If our batch consisted of even number of values, we would need to drop the ½ fraction from depth of the median before computing the depth of the hinge. For example, if we had 10 values the depth of the median would be 5.5 and the depth of the hinge would be calculated as (5+1)/2.

Note that the hinges are similar to the quartiles but because they are computed differently, their values may be slightly different.

SO far, we’ve found the median (M) and the hinges (H). We keep computing the depths for each outer group of values delimited by the outer extreme values and the previous depth. For example, the mid-point of the outer quarters gives us our **eights** (**E**):

\[ depth\ of\ eights = \frac{d(H) + 1}{2} \]

or, after dropping the ½ fraction from the depth of the hinge, (3+1)/2=2.

This continues until we’ve exhausted all depths (i.e. until we reach a depth of 1 associated with the minimum and maximum values). Once past the eight, we label each subsequent depths using letters in reverse lexicographic order starting with **D** (for sixteenth) then **C**, **B**, **A**, **Z**, **Y**, etc…

In our working example, we stop at a depth of **D** (though some will stop at a depth of two and only report the extreme values thereafter).

Once we’ve identified the values associated with each depth, we compute the **middle** value for each depth pair. For example, the middle value for the paired hinges is 16.25; the middle value for the paired eights is 14; and so on. We can also compute the **spread** for each depth by computing the difference between each paired value.
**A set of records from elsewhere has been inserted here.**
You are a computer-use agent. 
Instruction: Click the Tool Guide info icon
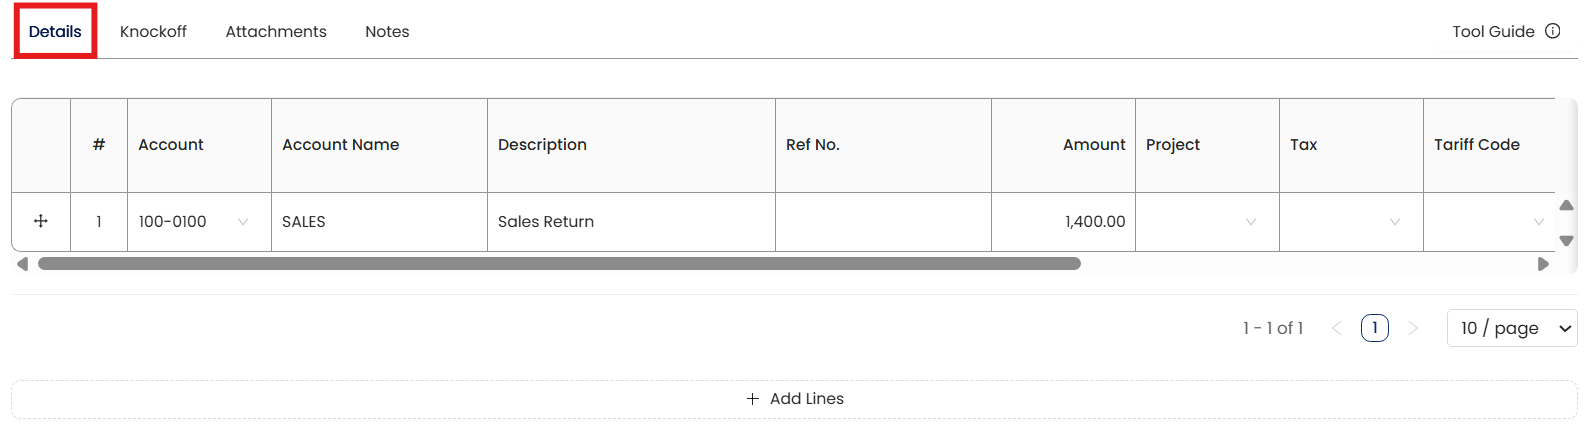click(1552, 31)
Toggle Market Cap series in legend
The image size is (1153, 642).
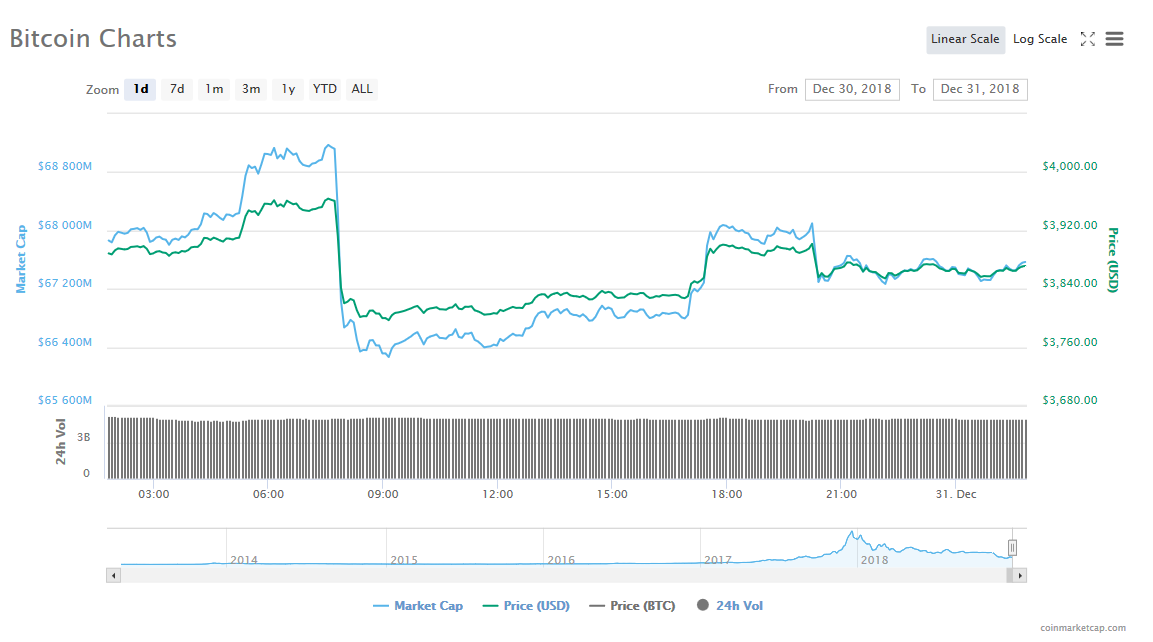tap(418, 606)
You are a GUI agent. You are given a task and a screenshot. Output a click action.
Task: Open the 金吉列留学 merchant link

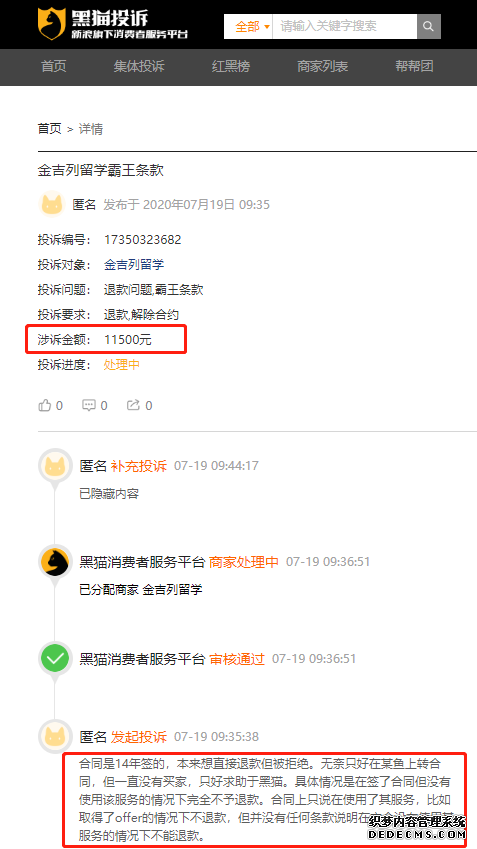click(x=134, y=265)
The letter value summary is usually reported in tabular form:

letter | depth | lower | mid | upper | spread |
---|---|---|---|---|---|

M | 6.0 | 18.0 | 18.00 | 18.0 | 0.0 |

H | 3.5 | 9.5 | 16.25 | 23.0 | 13.5 |

E | 2.0 | 3.0 | 14.00 | 25.0 | 22.0 |

D | 1.5 | 2.0 | 13.75 | 25.5 | 23.5 |

C | 1.0 | 1.0 | 13.50 | 26.0 | 25.0 |

A custom function is available on the course website that will compute the letter value summaries. To access the function (named `lsum`

) source the R `es218.R`

script as follows.

`source("http://mgimond.github.io/ES218/es218.R")`

Then to generate the letter summary function for a batch of values `x`

,

```
x <- c(22, 8, 11, 3, 26, 1, 14, 18, 20, 25, 24)
lsum(x)
```

```
letter depth lower mid upper spread
1 M 6.0 18.0 18.00 18.0 0.0
2 H 3.5 9.5 16.25 23.0 13.5
3 E 2.0 3.0 14.00 25.0 22.0
4 D 1.5 2.0 13.75 25.5 23.5
5 C 1.0 1.0 13.50 26.0 25.0
```

Let’ explore the letter summary values for five simulated distributions. We’ll start with a strong right-skewed distribution then progress to a strong left-skewed distribution with a Gaussian (normal) distribution in between.
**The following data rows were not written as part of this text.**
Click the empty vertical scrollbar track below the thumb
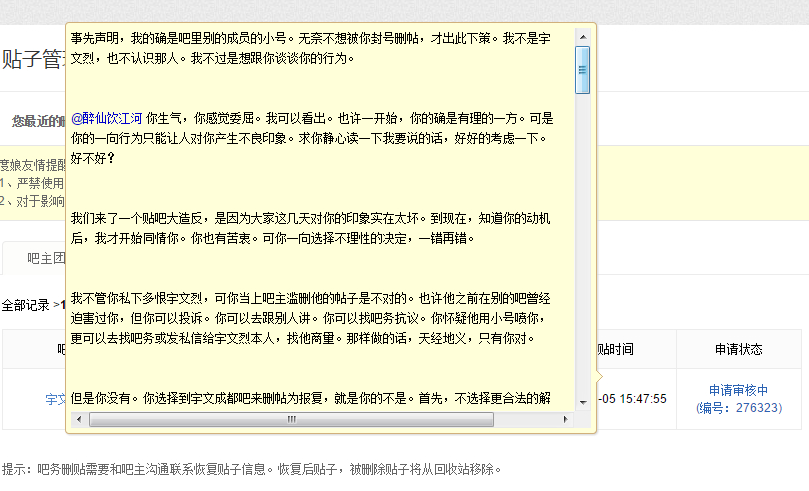809x491 pixels. pos(583,244)
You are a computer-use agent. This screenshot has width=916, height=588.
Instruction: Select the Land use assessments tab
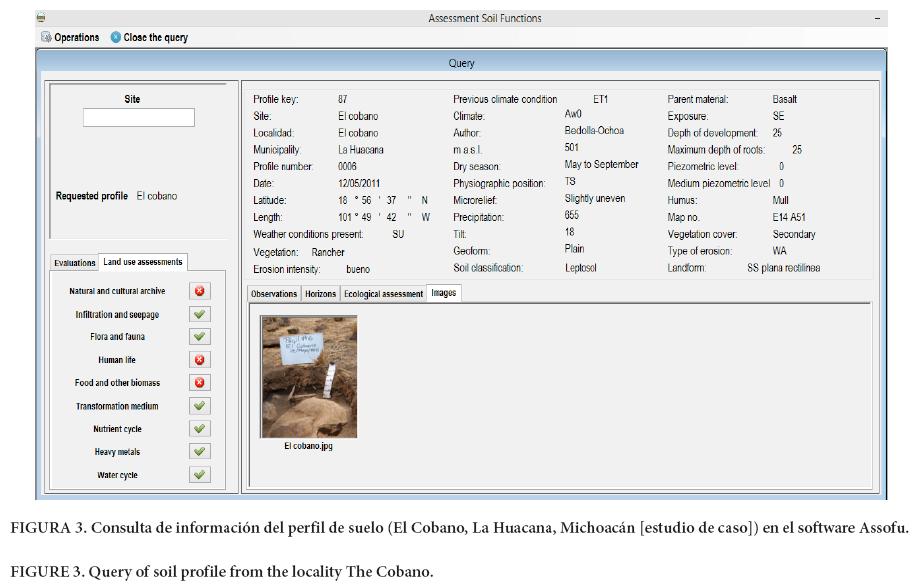click(x=143, y=262)
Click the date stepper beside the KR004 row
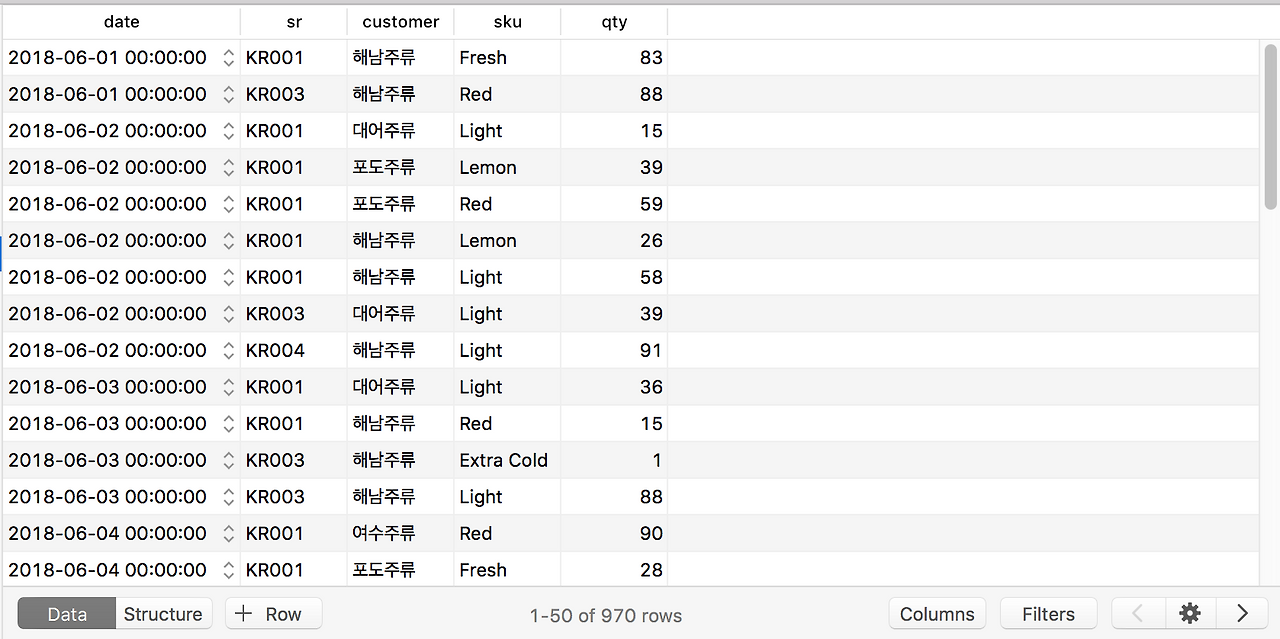The image size is (1280, 639). pos(228,350)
Note the shape of the letter summaries *vis-a-vis* the direction of the skew. Note too that the letter value summary plot is extremely sensitive to deviations from perfect symmetry. This is apparent in the middle plot which is for a perfectly symmetrical (Gaussian) distribution. The reason has to do with machine precision: the range of values along the y-axis is extremely small, \(10^{-16}\), which is the lower limit of the computer’s precision.
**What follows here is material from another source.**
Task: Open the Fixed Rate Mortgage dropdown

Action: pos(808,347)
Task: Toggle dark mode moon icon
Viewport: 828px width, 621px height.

This sensitivity has its rewards. Note the second plot from the left and the right. The asymmetry is barely noticeable in both distributions, yet the letter value summaries does a great job in identifying the slight asymmetry. Even the boxplots cannot convey this asymmetry as effectively.

This is not to say that just because asymmetry is present in the letter summary values we necessarily have a problem; but it may warrant further exploration before proceeding with the analysis–especially if statistical procedures warrant it.